The following information covers a handful of the basics of the Teradata architecture, to help new Teradata users better understand what considerations should go into creating a table.
Teradata uses Massively Parallel Processing (MPP) to provide linear scalability of the system by distributing the data across a number of processing units (AMPs). Each record in a table is placed on an AMP. The more evenly the data is distributed across the AMPs for all tables, the better the system performs, because each AMP does an equal amount of work to satisfy a query. When the data is unevenly distributed, the AMPs with the most records work harder, while the AMPs with the fewest records are underutilized.
Key point: Teradata performs the best when data is evenly distributed
The primary index (PI) distributes the records in a table across the AMPs, by hashing the columns that make up the PI to determine which records go to which AMP. If no PI is specified when a table is created, the first column of the table will be used as the PI.
When creating a table, care needs to be taken to choose a column or set of columns that evenly distribute the data across the AMPs. A PI that distributes data unevenly will at the very least impact the performance of the table, and depending on the size of the table, has the potential to negatively impact the entire system.
Even distribution of the PI isn’t the only criteria to use when choosing a PI. Consideration should also be given to how the data will be queried. If the data can be evenly distributed using different sets of columns, then the determination of which columns to use should be based on how the data will be queried and what other tables it will be joined to. If two tables that are frequently joined have the same PI, then joining them doesn’t require the records to be redistributed to other AMPs to satisfy a query.
A PI doesn’t have to be the same as the primary key (PK) of a table. The purpose of a PI is to evenly distribute the data, while the purpose of a PK is to identify unique records. The PI and PK can be the same, but it isn’t required.

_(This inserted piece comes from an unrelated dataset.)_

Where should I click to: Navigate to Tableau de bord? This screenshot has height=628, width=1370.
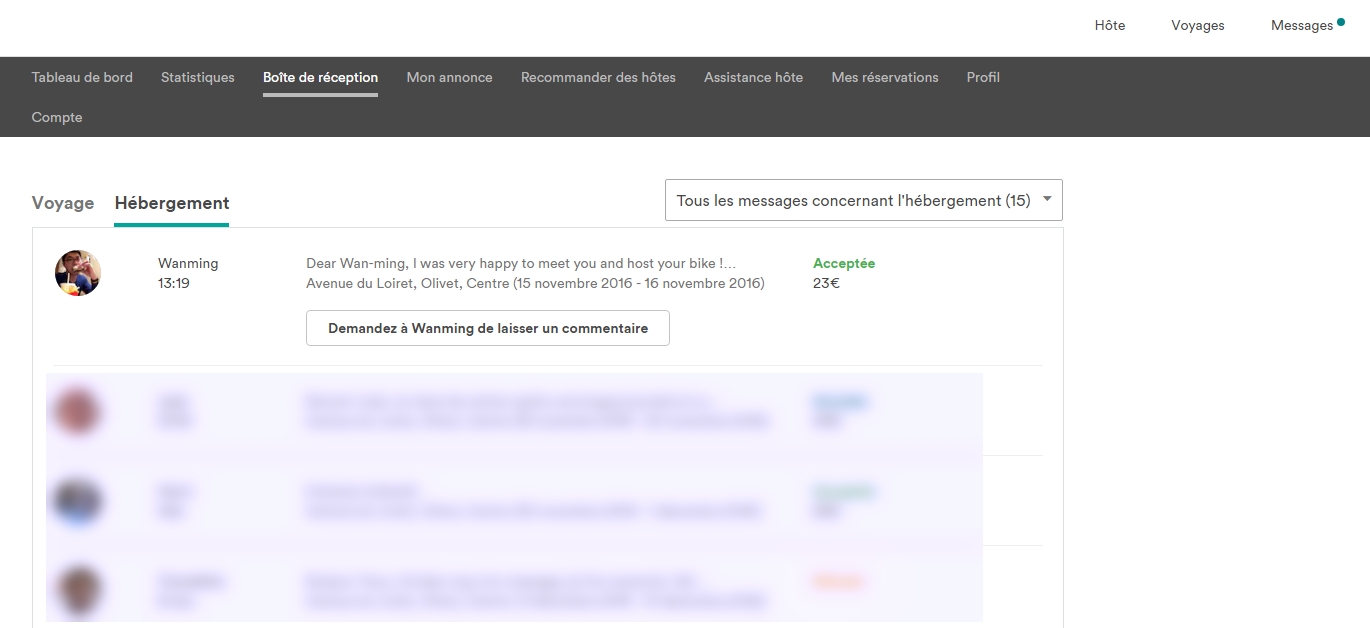pyautogui.click(x=82, y=77)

Key point: Picking the right primary index is critical to ensuring good table and system performance
A table that has perfectly distributed data has a skew factor of 0%. The higher the skew factor is, the more unevenly data in a table is distributed. As a general rule, tables with a skew factor higher than 50% should be evaluated to determine if a different primary index would distribute the data better, and thereby improve performance.
Tables with fewer records than the number of AMPs will have a higher skew factor that 0%, simply because the records cannot be evenly distributed across all of the AMPs. For tables that have fewer records than the number of AMPs the skew factor of the table may not be improved by choosing a different primary index.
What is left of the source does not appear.